McHenry is a high school teacher. She struggles with motivating her students. She writes that there are two types of people: Deciders and Feelers. Deciders are motivated by logic. Feelers are motivated by the heart.
I am a Decider. I suppress all my emotions to the point that I cannot hear what my heart is saying. I have gotten better about listening to my heart since my daughter has been sick. My heart has screamed out so loudly to me during the past 3 years that I have finally had to listen to my heart. I have found myself crying in public - in the hospital, in doctors' offices. I have, at times, not just teared up, but wailed.
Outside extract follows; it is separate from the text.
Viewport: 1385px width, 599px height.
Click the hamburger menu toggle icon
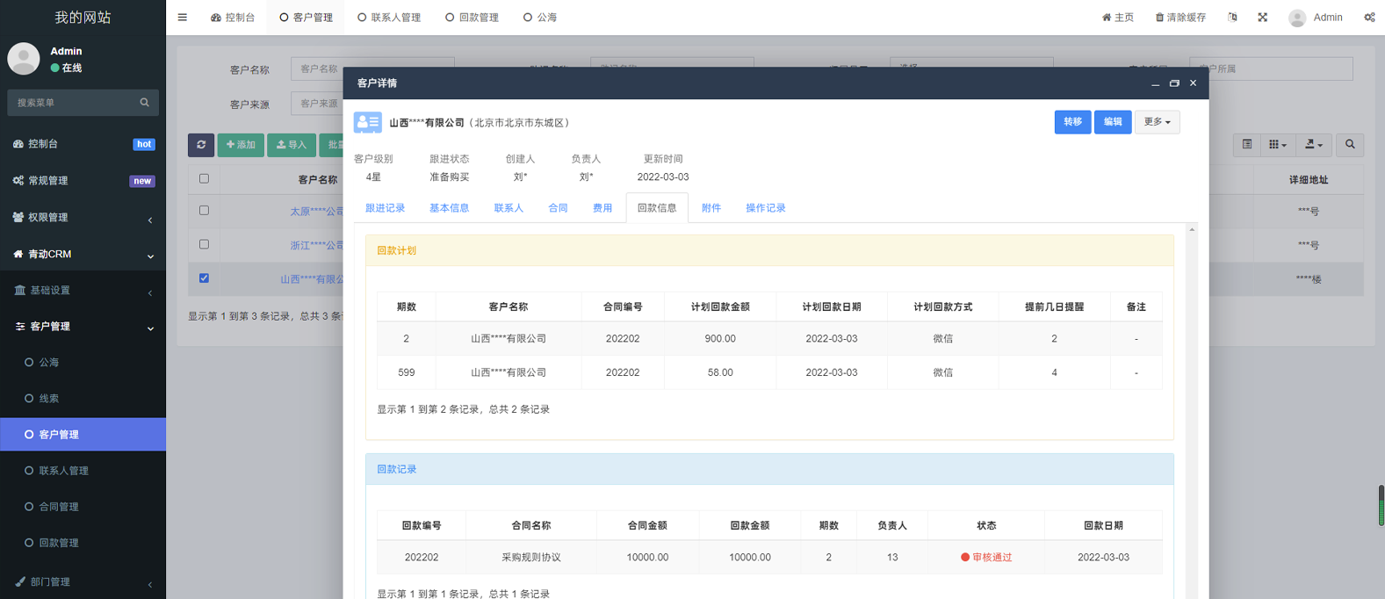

Yet, in most issues, I still am primarily motivated by logic. My legal training has taught me to determine the pros and cons of any decision and, hopefully, make the wise decision.
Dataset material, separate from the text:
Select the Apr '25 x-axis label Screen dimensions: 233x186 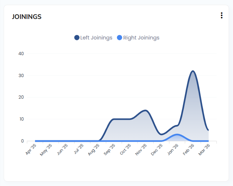[31, 150]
McHenry writes that prayerwalking starts with a hungering for God. I do hunger for God. But, I think I can hunger for God and respond to that without waking up in the morning. I am so resistant to doing anything that is not absolutely necessary in the morning. Every time that I have tried to do anything in the morning (like exercise or pray) I have failed and then felt guilty and unworthy.
Is it Satan that makes me so averse to mornings? Or is it my fleshly weaknesses? Is it really important what time of day I pray? I can't believe that God would care if I pray in the morning, afternoon or evening. I would think that God would rejoice if I pray at all. I would think that if I pray regularly and joyfully in the evening, my relationship with God would grow. Isn't that my ultimate goal?